* Supplied data
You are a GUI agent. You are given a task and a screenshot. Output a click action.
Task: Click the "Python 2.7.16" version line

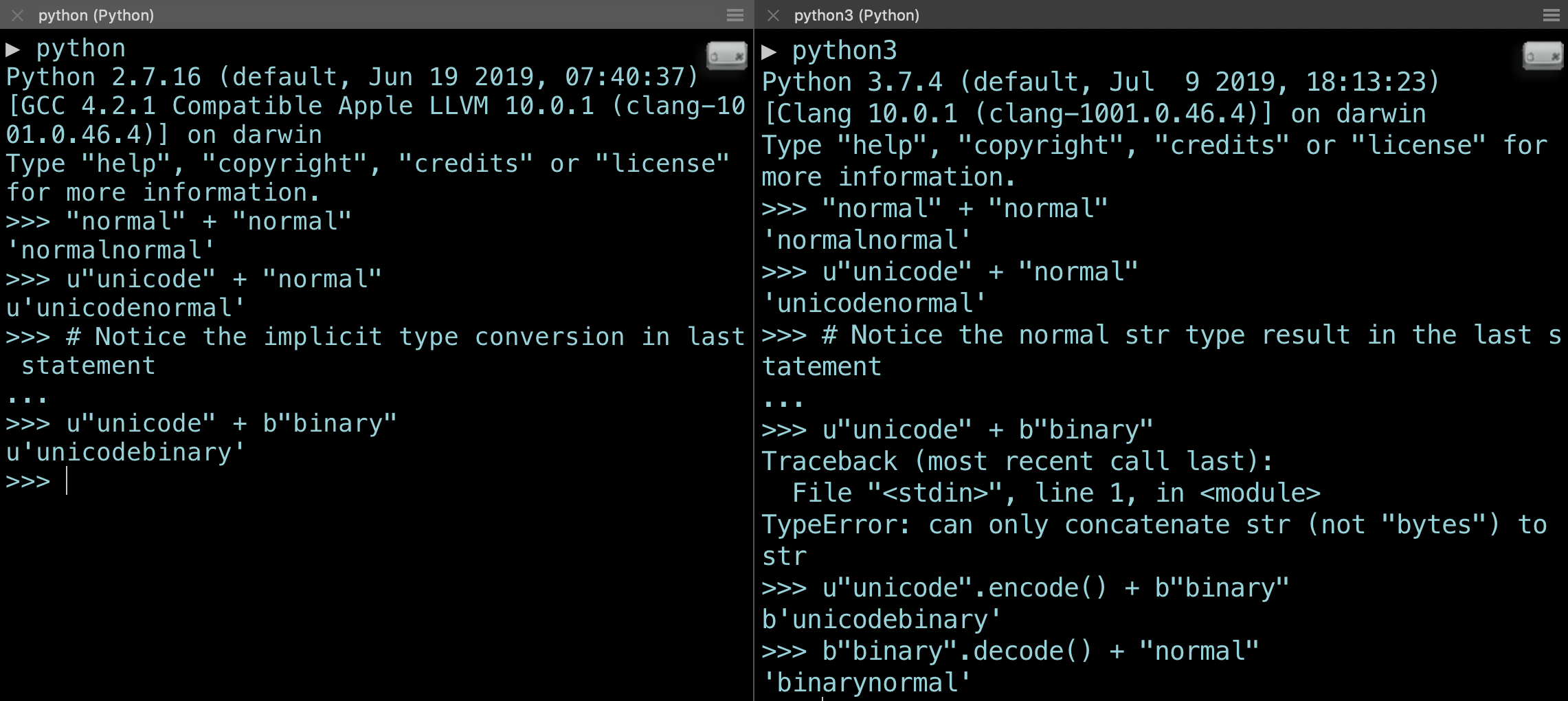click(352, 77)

* * *

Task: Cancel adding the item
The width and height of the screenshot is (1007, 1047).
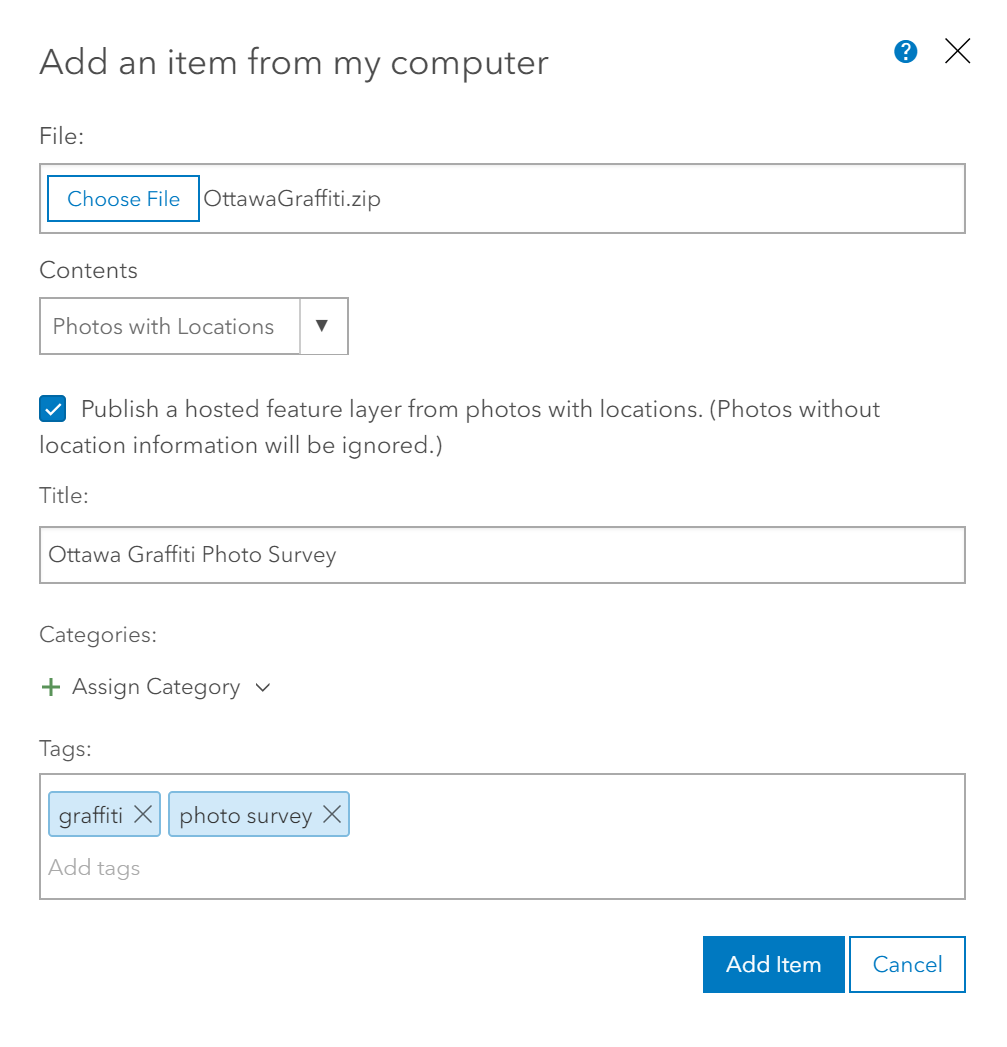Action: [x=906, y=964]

* Your instructions
Which lines above contain the word "screenshot"? Copy out each one in full.

* Written reply
You are a GUI agent. You are given a task and a screenshot. Output a click action.
The width and height of the screenshot is (1007, 1047).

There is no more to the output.